PROBLEM DETAILS ▸ Search the data for the word "Users" and copy every line that contains it.

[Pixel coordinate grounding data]
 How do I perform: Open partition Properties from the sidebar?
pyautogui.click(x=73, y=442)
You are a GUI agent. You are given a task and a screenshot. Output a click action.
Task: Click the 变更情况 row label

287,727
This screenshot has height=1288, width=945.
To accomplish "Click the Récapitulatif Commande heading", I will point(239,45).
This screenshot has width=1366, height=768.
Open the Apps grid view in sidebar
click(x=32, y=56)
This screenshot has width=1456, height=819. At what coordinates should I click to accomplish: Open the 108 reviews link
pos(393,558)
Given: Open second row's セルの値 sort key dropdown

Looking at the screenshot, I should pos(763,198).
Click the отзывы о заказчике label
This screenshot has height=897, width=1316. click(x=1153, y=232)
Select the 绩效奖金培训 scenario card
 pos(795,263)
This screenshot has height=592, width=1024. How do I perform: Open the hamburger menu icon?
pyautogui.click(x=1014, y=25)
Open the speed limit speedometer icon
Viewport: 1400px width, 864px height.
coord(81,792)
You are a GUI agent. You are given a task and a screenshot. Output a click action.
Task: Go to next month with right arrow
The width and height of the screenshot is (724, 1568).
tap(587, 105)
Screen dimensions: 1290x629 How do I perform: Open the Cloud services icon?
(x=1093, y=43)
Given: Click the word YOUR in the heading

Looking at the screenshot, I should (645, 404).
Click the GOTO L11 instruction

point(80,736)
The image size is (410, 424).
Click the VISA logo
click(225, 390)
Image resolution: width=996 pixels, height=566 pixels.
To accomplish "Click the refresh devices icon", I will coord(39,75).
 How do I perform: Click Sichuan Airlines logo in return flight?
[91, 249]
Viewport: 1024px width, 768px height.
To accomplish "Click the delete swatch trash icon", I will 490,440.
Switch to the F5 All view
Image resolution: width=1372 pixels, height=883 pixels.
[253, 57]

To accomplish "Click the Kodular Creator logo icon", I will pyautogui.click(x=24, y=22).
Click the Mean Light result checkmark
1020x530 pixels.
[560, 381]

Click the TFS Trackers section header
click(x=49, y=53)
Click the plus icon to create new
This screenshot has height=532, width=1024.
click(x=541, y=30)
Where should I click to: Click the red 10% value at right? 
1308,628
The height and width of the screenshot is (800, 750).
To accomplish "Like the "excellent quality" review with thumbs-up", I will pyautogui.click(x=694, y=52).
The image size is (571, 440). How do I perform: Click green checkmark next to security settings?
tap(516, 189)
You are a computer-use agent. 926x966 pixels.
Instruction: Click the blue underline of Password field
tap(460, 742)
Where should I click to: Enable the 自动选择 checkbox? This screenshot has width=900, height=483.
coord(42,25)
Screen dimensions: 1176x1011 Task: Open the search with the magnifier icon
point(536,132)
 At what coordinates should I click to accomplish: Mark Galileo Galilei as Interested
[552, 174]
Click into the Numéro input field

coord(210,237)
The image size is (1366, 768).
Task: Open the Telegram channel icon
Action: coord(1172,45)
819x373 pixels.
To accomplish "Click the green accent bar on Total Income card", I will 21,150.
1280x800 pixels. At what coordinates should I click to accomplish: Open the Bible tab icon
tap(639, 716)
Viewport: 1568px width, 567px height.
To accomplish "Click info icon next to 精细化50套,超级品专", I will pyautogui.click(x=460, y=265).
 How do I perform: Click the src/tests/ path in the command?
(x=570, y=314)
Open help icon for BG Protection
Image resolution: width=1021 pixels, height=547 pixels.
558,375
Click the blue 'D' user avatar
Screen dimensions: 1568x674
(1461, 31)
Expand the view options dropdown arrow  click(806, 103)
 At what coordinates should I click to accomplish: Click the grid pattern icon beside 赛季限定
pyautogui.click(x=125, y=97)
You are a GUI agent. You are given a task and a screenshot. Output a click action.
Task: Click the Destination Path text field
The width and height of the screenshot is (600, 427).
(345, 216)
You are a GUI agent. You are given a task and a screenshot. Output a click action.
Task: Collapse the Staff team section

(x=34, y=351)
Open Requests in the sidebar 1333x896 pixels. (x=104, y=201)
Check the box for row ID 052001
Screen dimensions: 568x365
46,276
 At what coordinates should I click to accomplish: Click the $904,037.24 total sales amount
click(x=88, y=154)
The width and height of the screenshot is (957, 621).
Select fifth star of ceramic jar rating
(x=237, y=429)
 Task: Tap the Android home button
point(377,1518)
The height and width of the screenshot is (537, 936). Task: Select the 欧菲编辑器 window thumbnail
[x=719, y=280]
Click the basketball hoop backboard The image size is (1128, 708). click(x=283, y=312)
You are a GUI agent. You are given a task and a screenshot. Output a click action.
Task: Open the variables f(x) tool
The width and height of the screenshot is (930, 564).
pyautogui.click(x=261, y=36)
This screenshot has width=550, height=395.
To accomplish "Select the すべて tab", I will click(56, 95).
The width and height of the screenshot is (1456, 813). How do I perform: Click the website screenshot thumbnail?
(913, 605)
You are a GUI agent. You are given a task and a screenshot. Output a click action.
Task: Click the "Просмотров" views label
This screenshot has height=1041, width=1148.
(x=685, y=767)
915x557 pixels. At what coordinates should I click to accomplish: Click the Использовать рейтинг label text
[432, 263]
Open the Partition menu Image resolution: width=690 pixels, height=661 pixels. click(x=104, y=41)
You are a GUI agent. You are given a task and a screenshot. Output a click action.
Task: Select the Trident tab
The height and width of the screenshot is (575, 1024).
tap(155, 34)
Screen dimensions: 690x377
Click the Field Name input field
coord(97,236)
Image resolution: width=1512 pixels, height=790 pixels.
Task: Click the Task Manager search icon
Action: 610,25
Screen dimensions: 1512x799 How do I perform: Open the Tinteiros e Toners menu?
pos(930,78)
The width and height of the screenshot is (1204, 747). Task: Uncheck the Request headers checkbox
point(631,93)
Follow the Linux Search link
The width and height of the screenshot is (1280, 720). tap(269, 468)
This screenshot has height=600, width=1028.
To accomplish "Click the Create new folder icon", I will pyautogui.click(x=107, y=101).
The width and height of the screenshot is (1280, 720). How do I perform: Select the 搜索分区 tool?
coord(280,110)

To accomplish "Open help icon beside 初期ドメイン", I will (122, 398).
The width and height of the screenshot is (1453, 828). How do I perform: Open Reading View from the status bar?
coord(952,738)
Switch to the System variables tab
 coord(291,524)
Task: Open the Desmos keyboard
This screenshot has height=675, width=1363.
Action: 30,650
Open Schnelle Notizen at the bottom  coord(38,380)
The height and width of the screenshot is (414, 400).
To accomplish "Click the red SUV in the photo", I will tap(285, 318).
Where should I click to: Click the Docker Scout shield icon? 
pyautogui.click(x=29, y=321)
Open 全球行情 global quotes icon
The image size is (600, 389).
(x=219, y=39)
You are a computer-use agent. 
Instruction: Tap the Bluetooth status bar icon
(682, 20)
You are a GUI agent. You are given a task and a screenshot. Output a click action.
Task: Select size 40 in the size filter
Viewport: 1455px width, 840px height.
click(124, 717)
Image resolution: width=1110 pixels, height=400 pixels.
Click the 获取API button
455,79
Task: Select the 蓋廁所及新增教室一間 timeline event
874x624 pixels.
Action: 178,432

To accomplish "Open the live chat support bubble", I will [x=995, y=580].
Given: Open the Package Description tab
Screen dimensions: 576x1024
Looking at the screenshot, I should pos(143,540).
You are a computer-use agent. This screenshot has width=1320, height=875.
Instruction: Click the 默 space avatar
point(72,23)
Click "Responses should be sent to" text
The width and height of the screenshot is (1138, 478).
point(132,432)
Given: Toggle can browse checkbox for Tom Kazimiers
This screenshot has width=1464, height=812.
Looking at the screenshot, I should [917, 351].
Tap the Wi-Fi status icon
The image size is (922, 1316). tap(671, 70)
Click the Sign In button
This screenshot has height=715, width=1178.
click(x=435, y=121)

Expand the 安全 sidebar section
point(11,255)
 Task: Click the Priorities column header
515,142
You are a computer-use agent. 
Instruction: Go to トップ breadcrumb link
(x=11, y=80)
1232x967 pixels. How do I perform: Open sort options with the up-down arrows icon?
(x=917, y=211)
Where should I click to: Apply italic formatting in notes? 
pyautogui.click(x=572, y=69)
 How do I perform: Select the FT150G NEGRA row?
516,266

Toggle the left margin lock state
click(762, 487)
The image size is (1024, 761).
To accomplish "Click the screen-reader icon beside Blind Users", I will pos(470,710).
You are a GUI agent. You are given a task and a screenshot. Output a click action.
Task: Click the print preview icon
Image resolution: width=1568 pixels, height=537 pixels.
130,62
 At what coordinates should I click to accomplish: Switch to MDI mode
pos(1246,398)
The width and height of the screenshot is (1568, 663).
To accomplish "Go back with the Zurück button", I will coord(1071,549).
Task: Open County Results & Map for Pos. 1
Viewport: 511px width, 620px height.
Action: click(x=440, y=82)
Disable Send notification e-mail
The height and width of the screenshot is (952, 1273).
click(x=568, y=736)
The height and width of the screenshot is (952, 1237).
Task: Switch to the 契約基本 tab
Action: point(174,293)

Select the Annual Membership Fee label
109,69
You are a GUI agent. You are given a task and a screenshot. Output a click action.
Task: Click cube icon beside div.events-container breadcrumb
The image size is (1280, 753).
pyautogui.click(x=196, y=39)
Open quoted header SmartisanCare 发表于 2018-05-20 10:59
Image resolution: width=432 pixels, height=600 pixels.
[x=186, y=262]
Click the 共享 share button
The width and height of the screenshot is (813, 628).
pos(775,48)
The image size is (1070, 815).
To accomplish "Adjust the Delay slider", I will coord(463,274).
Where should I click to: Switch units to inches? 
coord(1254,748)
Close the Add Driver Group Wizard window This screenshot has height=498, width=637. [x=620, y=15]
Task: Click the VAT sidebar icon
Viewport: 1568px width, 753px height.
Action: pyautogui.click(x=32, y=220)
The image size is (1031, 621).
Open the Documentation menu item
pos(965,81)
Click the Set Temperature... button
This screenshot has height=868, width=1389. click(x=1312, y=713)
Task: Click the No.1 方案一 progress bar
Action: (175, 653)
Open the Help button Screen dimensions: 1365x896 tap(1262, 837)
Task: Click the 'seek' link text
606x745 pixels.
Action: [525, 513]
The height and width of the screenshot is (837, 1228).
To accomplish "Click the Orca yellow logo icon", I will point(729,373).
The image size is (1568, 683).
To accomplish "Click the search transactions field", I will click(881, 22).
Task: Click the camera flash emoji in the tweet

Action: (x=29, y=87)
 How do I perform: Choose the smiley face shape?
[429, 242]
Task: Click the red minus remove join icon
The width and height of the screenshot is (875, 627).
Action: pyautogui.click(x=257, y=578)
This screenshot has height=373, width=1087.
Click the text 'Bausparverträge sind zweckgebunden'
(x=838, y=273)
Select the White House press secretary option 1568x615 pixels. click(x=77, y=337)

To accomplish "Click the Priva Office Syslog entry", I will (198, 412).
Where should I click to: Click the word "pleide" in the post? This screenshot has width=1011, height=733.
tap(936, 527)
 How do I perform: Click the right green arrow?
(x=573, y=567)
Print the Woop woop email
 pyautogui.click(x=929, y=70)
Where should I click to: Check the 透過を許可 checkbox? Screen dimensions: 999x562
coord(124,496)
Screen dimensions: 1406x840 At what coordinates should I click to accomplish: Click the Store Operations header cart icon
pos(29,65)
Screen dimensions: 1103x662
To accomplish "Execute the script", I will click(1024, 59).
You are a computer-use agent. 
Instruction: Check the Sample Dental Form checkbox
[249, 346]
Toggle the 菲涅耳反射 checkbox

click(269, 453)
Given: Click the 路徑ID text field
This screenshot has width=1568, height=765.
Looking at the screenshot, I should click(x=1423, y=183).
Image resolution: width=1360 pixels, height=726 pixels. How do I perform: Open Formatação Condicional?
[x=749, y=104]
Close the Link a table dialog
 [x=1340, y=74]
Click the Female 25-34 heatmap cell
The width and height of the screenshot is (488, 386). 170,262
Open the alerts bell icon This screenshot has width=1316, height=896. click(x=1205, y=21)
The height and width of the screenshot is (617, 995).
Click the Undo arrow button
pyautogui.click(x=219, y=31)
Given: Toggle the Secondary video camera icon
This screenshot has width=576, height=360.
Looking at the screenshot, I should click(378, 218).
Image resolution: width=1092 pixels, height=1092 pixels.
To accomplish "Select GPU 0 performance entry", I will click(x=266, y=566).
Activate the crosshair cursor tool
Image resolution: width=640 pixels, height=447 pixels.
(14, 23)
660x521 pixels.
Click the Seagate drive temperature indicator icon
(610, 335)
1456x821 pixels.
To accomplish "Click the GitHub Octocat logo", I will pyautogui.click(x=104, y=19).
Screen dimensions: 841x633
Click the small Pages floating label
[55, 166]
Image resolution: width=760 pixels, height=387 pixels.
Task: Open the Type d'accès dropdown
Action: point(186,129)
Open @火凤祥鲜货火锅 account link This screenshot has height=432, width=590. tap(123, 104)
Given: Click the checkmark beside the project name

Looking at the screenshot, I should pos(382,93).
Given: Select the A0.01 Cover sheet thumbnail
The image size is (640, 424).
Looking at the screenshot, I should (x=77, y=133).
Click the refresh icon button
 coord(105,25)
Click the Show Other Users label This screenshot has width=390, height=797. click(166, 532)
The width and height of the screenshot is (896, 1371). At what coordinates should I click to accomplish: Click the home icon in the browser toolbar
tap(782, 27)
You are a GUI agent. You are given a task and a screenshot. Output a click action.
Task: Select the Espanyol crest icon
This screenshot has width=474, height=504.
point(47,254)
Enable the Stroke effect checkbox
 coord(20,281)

TASK ANSWER ▸
To accomplish "Click the screen-reader icon beside Blind Users", I will pos(470,710).
Click the Show Other Users label This screenshot has width=390, height=797. click(166, 532)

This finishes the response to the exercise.